┏━━

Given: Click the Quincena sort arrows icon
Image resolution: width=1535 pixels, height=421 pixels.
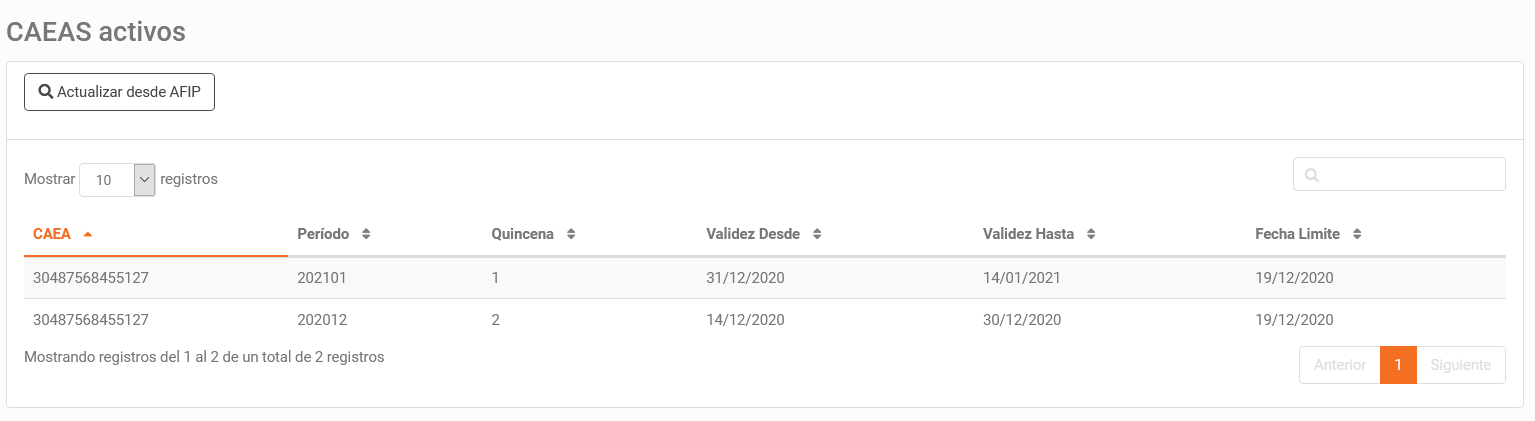Looking at the screenshot, I should pos(571,234).
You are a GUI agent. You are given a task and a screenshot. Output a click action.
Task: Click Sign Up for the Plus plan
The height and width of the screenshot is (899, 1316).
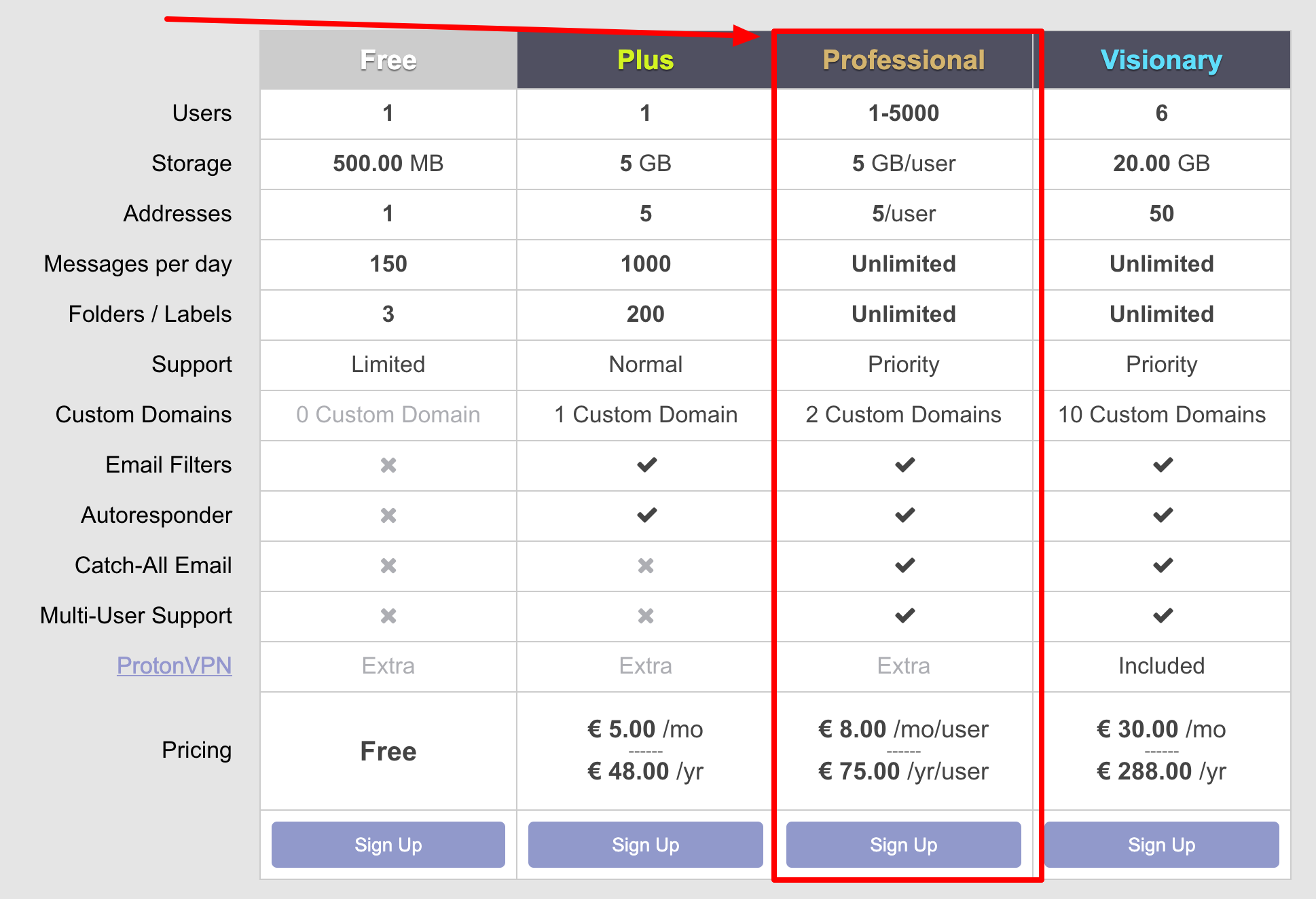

┗━━

> WHAT THE TASK ASKS:
Reproduce all of the records above word for word, leaving out the pictures.

> SOLVED PROBLEM:
Given: Click the Quincena sort arrows icon
Image resolution: width=1535 pixels, height=421 pixels.
Looking at the screenshot, I should pos(571,234).
You are a GUI agent. You are given a task and a screenshot. Output a click action.
Task: Click Sign Up for the Plus plan
The height and width of the screenshot is (899, 1316).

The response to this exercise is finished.